J’étais hier soir au conseil communautaire (Communauté d’Agglomération Melun Val de Seine ou CAMVS). Une partie importante de la discussion a porté sur les contours de la future agglomération rendue impérative par la réforme territoriale. On nous a proposé de voter un projet conçu par le préfet après consultation des parties concernées (entendez elu-e-s) qui prévoit notre rapprochement avec la communauté d’agglo de Seine école (St-Fargeau + Pringy) et qui, en l’absence d’un accord avec Sénart qui ne souhaitait pas (jusqu’à il y a peu) un rapprochement avec Melun, accorde une dérogation à la CAMVS qui nous autoriserait à rester en deçà du seuil des 200 000 habitant-e-s puisqu’une telle formation rassemblerait 125 000 habitant-e-s.
Louis Vogel, le président de notre agglomération, a défendu ce choix en arguant du fait que stratégiquement il était essentiel et que lui continuerait ses consultations pour élargir le périmètre de notre prochaine communauté à des communes situées plus au sud sans rien exclure quant à Sénart dont la position vis à vis de Melun s’était infléchie ces dernières semaines. Il a défendu l’idée que si nous définissions précisément une stratégie de développement propre qui tenait compte de nos atouts en matière de tourisme (patrimoine historique + nature), de développement industriel et universitaire nous pouvions devenir un territoire attractif et la deuxième destination « verte » après Paris.
Le groupe socialiste a proposé un amendement invitant le conseil à rendre un avis défavorable sur le scénario proposé au prétexte qu’il ne nous permet pas d’atteindre une masse critique nécessaire et qu’il « nie » les coopérations et projets multiples qui nous lient à Sénart.
Thomas Guyard, élu communiste, a justement fait remarquer qu’il nous était impossible de voter un projet de réforme territoriale et politique qui n’a jamais été soumis à une consultation citoyenne, ce qui revient à exclure les principaux intéressés des décisions qui les concernent.
Personnellement, je suis intervenue pour soutenir les réserves exprimées par Thomas Guyard et défendre une autre vision d’aménagement du territoire.
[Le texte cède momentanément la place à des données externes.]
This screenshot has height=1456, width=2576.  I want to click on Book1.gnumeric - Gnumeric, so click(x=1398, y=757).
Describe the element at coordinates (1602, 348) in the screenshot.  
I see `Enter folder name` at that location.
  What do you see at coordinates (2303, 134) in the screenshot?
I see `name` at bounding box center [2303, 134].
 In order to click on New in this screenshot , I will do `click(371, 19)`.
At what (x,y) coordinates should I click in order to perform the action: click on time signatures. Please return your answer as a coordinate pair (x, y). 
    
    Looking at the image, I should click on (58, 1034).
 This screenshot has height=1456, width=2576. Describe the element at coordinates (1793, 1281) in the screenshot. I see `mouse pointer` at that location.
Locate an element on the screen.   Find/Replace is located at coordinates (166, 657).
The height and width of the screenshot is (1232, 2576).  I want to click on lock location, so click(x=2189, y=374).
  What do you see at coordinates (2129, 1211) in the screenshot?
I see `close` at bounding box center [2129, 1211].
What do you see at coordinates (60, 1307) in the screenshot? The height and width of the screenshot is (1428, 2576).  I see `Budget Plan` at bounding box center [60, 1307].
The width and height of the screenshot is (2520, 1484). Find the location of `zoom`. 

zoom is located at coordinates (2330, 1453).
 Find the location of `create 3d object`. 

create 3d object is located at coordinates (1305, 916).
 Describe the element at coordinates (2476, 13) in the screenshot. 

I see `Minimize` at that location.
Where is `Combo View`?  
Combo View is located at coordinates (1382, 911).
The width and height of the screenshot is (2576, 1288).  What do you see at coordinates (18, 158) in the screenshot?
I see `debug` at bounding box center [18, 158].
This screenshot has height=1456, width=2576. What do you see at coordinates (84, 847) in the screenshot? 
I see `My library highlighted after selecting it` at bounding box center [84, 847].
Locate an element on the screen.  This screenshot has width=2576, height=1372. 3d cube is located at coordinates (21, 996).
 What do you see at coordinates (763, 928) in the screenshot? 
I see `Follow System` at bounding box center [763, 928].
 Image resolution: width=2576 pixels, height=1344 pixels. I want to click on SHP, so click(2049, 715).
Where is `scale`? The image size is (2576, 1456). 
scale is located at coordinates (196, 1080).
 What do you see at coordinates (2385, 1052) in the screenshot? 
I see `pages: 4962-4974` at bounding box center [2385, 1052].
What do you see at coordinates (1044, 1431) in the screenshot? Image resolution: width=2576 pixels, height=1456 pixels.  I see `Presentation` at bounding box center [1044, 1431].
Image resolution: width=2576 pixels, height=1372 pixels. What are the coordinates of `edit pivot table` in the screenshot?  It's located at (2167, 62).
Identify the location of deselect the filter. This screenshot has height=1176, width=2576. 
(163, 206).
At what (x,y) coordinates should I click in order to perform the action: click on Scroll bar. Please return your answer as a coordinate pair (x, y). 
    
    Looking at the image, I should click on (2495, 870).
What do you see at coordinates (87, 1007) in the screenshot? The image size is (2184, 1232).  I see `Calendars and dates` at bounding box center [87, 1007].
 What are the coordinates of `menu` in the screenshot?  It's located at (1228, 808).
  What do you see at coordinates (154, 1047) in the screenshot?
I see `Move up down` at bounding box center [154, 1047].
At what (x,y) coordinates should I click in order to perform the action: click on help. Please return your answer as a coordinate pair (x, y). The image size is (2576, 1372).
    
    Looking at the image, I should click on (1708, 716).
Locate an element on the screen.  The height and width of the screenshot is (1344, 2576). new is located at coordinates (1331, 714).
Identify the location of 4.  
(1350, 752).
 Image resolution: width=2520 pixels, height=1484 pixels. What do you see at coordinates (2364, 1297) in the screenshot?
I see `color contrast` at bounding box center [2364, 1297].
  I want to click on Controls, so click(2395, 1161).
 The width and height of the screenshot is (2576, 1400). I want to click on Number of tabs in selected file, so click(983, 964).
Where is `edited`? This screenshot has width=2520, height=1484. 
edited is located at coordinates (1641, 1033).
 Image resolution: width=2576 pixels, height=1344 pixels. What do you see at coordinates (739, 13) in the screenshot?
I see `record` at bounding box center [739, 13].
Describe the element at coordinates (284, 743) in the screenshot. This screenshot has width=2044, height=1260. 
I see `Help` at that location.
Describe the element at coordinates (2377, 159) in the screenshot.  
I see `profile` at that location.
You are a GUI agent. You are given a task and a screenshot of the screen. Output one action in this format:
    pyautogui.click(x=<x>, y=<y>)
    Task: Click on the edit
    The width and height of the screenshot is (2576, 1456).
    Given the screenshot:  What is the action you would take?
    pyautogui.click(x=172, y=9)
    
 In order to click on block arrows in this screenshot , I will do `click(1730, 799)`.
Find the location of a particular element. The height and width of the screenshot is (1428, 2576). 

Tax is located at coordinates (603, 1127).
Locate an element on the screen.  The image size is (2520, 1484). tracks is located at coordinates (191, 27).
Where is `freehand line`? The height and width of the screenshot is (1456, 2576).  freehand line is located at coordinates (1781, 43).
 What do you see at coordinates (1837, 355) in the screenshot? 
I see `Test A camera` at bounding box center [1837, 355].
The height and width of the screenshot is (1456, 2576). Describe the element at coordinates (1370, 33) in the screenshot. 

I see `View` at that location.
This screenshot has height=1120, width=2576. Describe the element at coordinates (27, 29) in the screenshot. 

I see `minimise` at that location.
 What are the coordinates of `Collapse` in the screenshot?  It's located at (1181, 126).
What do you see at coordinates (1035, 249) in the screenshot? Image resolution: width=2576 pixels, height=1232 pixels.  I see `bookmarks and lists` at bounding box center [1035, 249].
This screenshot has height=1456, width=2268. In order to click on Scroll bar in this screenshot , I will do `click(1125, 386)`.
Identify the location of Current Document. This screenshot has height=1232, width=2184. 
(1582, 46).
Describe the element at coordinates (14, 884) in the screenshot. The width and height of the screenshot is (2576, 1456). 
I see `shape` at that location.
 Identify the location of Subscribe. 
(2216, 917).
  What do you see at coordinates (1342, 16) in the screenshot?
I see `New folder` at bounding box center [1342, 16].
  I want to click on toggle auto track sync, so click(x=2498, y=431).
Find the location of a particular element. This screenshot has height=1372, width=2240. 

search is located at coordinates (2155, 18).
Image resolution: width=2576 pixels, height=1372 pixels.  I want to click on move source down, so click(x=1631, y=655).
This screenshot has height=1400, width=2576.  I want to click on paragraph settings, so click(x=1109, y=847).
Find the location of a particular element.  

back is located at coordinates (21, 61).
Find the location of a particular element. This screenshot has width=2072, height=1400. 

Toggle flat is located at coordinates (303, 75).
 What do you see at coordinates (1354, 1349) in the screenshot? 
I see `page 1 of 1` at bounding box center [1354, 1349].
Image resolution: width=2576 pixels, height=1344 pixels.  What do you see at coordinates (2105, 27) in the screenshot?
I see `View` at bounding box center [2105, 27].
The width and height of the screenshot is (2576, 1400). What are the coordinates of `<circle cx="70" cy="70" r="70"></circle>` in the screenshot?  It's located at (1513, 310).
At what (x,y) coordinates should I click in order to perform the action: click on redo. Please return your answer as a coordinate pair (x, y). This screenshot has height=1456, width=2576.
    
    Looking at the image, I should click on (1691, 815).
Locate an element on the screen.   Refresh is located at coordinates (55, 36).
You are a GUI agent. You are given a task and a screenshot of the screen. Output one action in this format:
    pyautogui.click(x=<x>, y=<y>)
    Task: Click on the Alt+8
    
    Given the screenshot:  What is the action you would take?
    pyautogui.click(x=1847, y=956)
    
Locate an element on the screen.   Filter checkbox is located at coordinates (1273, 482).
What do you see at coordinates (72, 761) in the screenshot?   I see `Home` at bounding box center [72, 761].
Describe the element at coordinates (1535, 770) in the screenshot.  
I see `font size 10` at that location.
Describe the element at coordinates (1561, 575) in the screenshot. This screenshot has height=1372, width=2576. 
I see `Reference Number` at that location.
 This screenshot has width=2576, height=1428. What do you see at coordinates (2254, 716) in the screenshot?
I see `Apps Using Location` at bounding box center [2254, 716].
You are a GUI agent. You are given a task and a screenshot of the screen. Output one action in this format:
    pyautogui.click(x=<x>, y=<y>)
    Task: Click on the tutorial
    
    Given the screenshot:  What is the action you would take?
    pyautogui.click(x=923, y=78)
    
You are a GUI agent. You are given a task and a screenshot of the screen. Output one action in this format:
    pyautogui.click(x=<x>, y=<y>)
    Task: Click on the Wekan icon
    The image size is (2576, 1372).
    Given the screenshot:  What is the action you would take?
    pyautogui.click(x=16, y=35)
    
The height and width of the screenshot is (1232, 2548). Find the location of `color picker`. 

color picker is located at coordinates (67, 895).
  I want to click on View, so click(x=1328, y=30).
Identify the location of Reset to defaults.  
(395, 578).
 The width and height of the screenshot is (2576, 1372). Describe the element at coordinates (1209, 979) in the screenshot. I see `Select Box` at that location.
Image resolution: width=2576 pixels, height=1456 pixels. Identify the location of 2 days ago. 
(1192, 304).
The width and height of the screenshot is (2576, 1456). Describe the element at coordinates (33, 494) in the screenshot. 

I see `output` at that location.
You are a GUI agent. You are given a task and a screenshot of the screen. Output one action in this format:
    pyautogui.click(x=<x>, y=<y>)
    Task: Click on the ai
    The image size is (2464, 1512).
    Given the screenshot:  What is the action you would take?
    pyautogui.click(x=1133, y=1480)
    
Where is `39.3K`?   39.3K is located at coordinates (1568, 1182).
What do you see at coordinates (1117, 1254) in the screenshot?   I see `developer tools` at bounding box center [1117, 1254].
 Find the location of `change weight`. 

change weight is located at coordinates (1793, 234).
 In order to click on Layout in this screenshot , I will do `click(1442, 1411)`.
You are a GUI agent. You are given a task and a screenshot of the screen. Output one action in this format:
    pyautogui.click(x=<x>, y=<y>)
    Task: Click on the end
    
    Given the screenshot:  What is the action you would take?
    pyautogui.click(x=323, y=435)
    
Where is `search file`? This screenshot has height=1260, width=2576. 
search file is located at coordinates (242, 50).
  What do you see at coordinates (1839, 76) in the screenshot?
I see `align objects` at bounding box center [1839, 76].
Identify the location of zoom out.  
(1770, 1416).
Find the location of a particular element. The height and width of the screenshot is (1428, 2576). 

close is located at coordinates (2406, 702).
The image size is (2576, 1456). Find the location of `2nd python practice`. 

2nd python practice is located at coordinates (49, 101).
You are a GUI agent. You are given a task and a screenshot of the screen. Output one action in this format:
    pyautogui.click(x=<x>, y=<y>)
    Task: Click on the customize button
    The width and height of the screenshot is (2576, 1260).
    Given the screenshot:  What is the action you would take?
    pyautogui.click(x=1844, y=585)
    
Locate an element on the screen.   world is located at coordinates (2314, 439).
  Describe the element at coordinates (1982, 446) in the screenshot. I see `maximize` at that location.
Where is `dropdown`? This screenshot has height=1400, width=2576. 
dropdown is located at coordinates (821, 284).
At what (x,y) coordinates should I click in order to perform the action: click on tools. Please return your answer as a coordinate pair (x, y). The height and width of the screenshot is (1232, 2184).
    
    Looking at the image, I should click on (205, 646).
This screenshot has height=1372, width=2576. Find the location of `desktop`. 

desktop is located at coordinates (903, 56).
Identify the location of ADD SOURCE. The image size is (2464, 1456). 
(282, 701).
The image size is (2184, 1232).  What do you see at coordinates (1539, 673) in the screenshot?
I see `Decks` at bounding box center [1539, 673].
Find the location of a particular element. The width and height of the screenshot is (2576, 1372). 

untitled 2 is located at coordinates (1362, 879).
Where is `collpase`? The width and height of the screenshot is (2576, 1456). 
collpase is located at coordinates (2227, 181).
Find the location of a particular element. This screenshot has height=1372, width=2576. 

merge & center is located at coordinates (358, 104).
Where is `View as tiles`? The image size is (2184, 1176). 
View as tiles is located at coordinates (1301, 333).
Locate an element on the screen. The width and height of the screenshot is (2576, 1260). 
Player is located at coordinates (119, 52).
J’ai précisé que je comprenais le souci d’atteindre une masse critique qui nous permette de peser sur les futures décisions mais j’ai aussi dit qu’en tant qu’écologiste il m’apparaissait encore plus important et vital de défendre un développement qui vise à la re-localisation des activités économiques, à leur soustraction progressive aux impératifs néolibéraux de profitabilité et au développement d’activités socialement utiles et respectueuses des êtres humains et de notre environnement. Aussi, je me suis étonnée que dans son discours Louis Vogel n’ait fait aucune allusion à l’agriculture et que dans un territoire semi rural comme le nôtre la question d’une stratégie de développement agricole était une question centrale. J’ai conclu en disant qu’il était urgent de revoir le model productiviste destructeur d’emplois, de notre environnement et nuisible à notre santé, et qu’il fallait au contraire impulser des politiques dynamiques de développement d’une agriculture durable créatrice d’emplois et de bien être. Louis Vogel a repris la parole pour dire qu’il était d’accord avec les remarques que j’avais formulées sans donner aucune garantie sur une éventuelle consultation citoyenne. Aussi je me suis abstenue sur l’amendement proposé par le groupe socialiste qui s’inscrit dans une même logique de développement productiviste et j’ai voté contre la proposition qui nous était faite par la majorité puisqu’elle ne s’appuie sur aucune consultation démocratique et que la stratégie de développement retenue est très insuffisante face aux enjeux écologiques.
Le conseil a voté l’avis favorable qui lui était demandé par le préfet sans qu’une majorité nette ne se dégage.